Exercise 1: In the text on expandable liner installations, how much pressure did the record installation's expansion need in order to start?
Exercise 2: Pick up the expandable liner text after its last line and continue it.

Text shown:
+ + + + + + +
The record installation was in a second sidetrack at 20,000 ft. The operator’s first sidetrack failed due to stuck drillstring after encountering high-pressure sands. The operator drilled an 8½-in. hole, underreamed it to 9½-in., then ran and cemented the expandable liner. Expansion required 3,600 psi of pressure to start and provided a 7.710-in. ID with clearance for a subsequent 7-in. production liner.

A collaboration between BP and Baker Oil Tools has proven the feasibility of a new expandable liner system, which it calls the monobore expandable liner extension system. The liner expansion of 1,514 ft was in a commercial BP well in southeast Oklahoma, which was air-drilled to a 4,100-ft depth. The installation procedure went as follows:

  • A 9 5/8-in. parent casing with a specialized Recess Shoe was run to 2,589 ft. The casing was then latched and packed off in the surface wellhead, but not cemented to allow removal if necessary. (Normally, it would be cemented, and the shoe drilled out. A protective sleeve of composite material would also be reamed out, Figs. 1 and 2.)
  • A 1,514-ft, 8-in.-OD unexpanded liner was RIH and suspended at the drill floor.
  • At the drill floor, an expandable liner hanger/packer was installed on the liner.
+ + + + + + +
Entries supplied:
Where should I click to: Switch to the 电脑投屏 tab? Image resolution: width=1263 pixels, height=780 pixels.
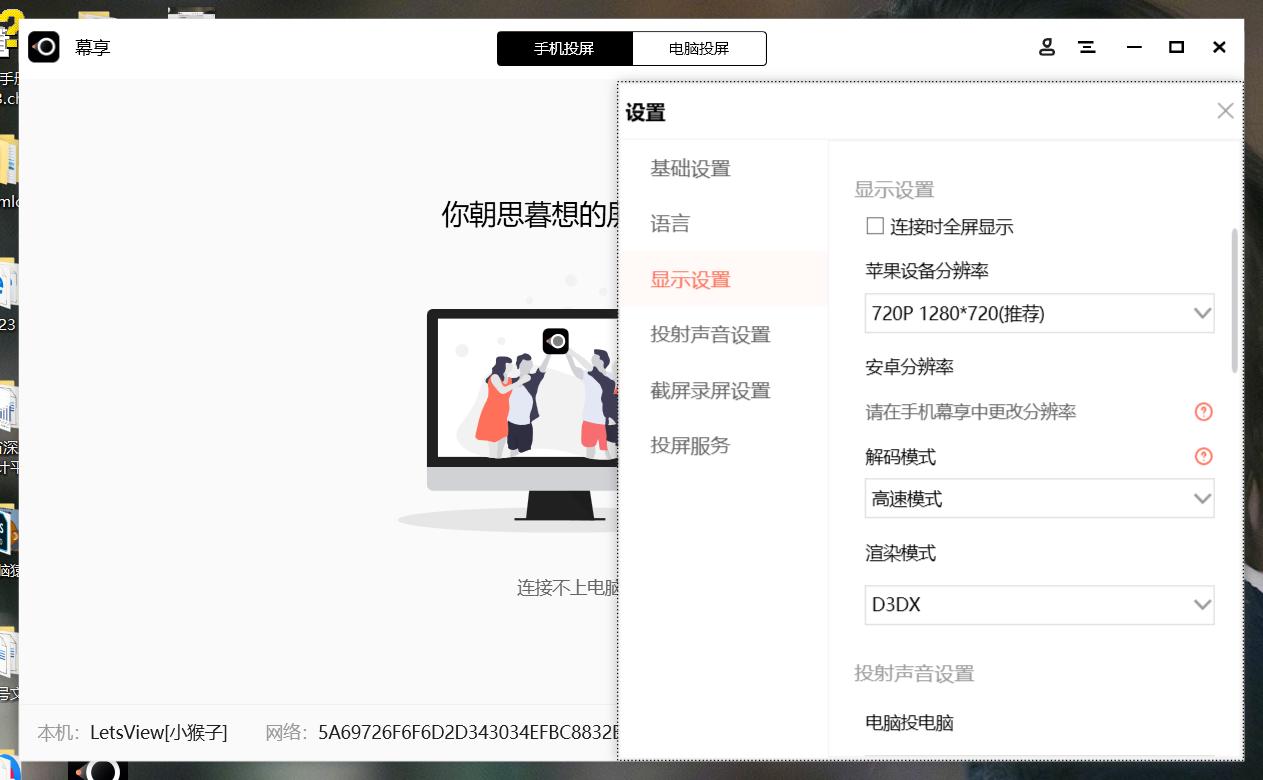pyautogui.click(x=700, y=48)
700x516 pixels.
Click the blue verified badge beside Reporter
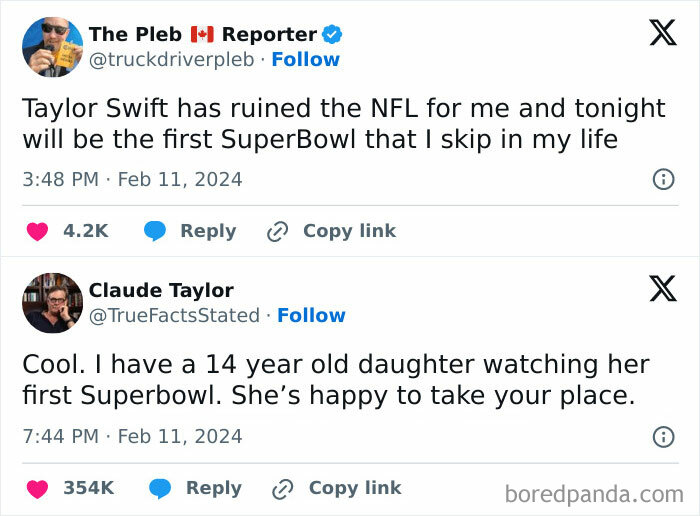coord(332,35)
+ + + + + + +
Exercise response 1: 3,600 psi.

Exercise response 2:
  • The entire assembly, comprising the liner, hanger and top-down expansion tool, was RIH on drill pipe.
  • Downhole, the hanger was located positively in the Recess Shoe profile.
  • A truck-mounted cement pump supplied expansion pressure. Applying pressure caused the hydraulic anchor to set and the expansion tool to stroke-out and expand the hanger into the shoe.
  • The liner was expanded to 8 5/8-in. nominal (8.5-in. drift) ID in 14-ft increments by applying drill-pipe pressure to stroke-out the expansion tool.
  • De-pressuring and lowering the drill pipe “re-cocked” the tool; pressuring up re-set the tool and caused it to stroke out again. The process was repeated until the entire 1,514-ft length was expanded.
  • A guide shoe is installed at the bottom of the expandable string. When the top-down expansion is complete, a retrieval collet, attached to the bottom of the expansion assembly, makes it possible to retrieve the guide shoe and leave an open ID through the entire length of the liner after expansion.
  • The expansion assembly was retrieved, and post-expansion drift was verified.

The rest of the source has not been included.